The paper introduces a backward trace‑slicing technique specifically designed for Rewriting Logic (RL) computations, addressing the challenges posed by large execution traces generated by tools such as the Maude model checker. RL combines a term rewriting system (TRS) with an equational theory that may contain associative, commutative, and other axioms, making trace analysis particularly difficult when rewrite steps are performed modulo these equations. The authors propose a dynamic labeling and tracing framework that records, for each rewrite step, a label on every symbol of the term. Labels are drawn from a set of atomic symbols and are concatenated to form composite labels; the label of a redex propagates to all symbols of its contractum. This labeling, inspired by Klop’s approach, enables a precise mapping of symbols across rewrite steps, distinguishing “needed” symbols (those that influence the final result) from “non‑needed” ones.

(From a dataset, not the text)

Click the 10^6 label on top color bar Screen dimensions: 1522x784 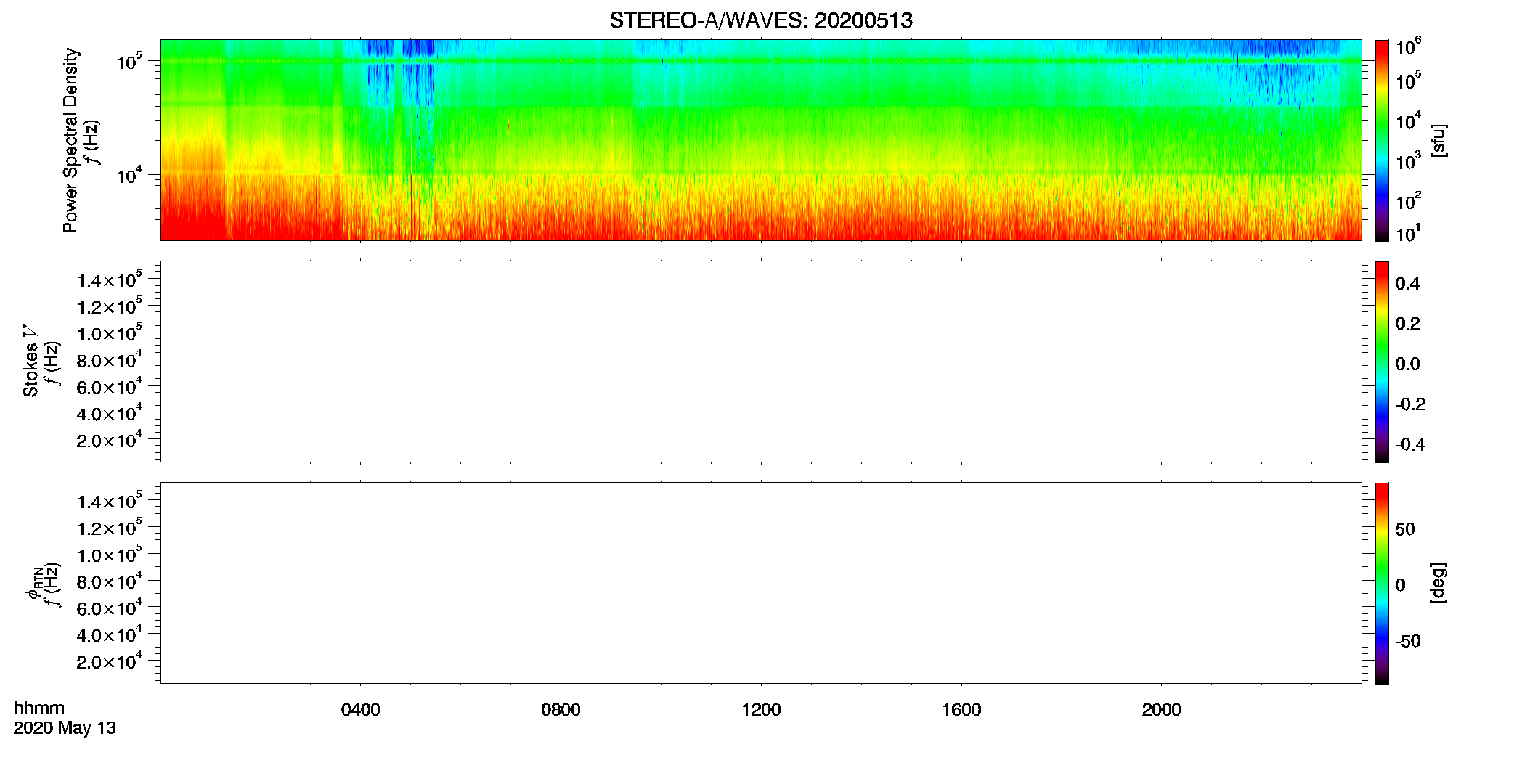coord(1408,47)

The slicing algorithm proceeds in three phases. First, it traverses the entire forward execution trace, applying the labeling scheme to each rewrite step while respecting AC (and other) equational axioms via modular matching. Second, given a user‑specified slice criterion—typically a set of positions in the final term—the algorithm walks backward through the labeled trace. At each step it retains only those symbols whose labels are subsets of the labels of the subsequent step, thereby preserving the data‑flow dependencies that are essential for the criterion. Third, it reconstructs a reduced trace consisting solely of the retained symbols and the rewrite rules that generated them. The result is a compact sub‑trace that still explains how the criterion was produced.

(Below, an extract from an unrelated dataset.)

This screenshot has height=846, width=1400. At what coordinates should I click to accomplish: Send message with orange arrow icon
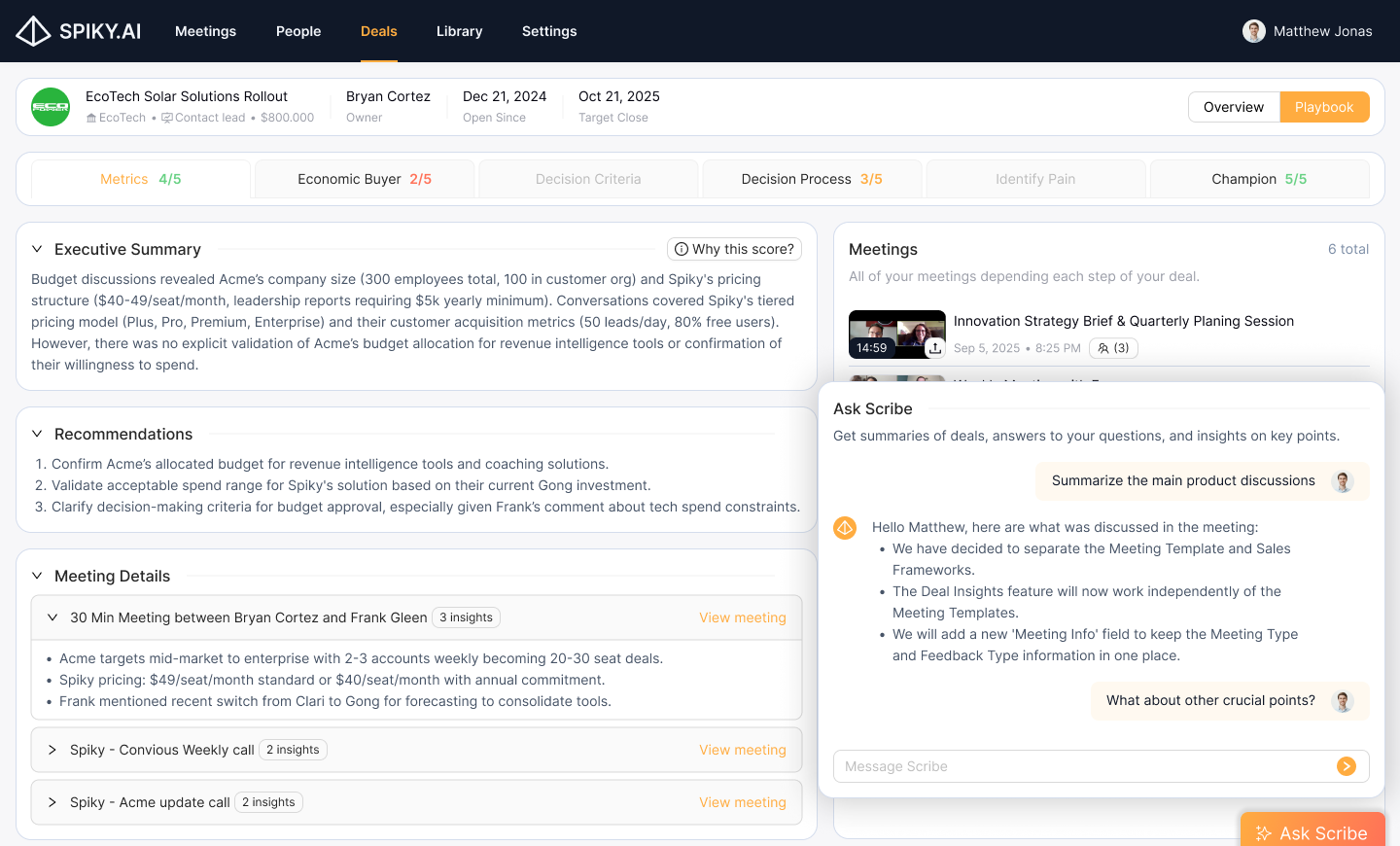click(x=1346, y=766)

The authors formalize the technique for two classes of rewrite theories. An “elementary” theory has no equational axioms (B = ∅) and all rules are left‑linear and non‑collapsing. For this class the slicing relies purely on standard rewriting. The second class, termed “extended,” admits AC axioms, non‑linear and collapsing rules, and built‑in operators. The labeling rules are extended to handle these features, ensuring that the backward dependency analysis remains sound even when the rewrite step involves matching modulo AC or when variables appear multiple times.

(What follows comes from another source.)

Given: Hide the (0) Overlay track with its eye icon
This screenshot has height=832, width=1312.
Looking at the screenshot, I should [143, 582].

A prototype implementation in Maude was built to evaluate the approach. The authors applied it to counter‑example traces produced by Web‑TLR, a web‑application model‑checking tool based on RL. Typical traces were about 75 KB for a model of 1.5 KB (a 5 000 % size ratio). After slicing, the traces shrank to less than 5 % of their original size, often around 3–4 KB, while the slicing time remained linear in the original trace length (tens of milliseconds). Memory overhead was modest. The reduced traces were far more readable, allowing developers to pinpoint the source of a property violation quickly, thereby dramatically cutting debugging effort.

Compared with prior work on trace slicing, which largely focuses on sequential programs or ignores equational axioms, this paper’s contribution is threefold: (1) a dynamic labeling scheme that captures symbol flow across rewrite steps modulo AC; (2) a formal backward‑dependency analysis that works for both elementary and extended RL theories; (3) an empirical demonstration that the technique scales to real‑world, large‑scale RL traces. The authors also provide formal proofs (in an appendix) of the correctness of the labeling and slicing procedures.

In conclusion, the paper delivers a practical, theoretically grounded method for reducing and understanding RL execution traces. It opens avenues for further research, such as optimizing label management, integrating the slicer into interactive debugging environments, and extending the approach to other formal frameworks like process algebras. The work represents a significant step toward making RL‑based verification tools more usable for developers and researchers dealing with complex, concurrent systems.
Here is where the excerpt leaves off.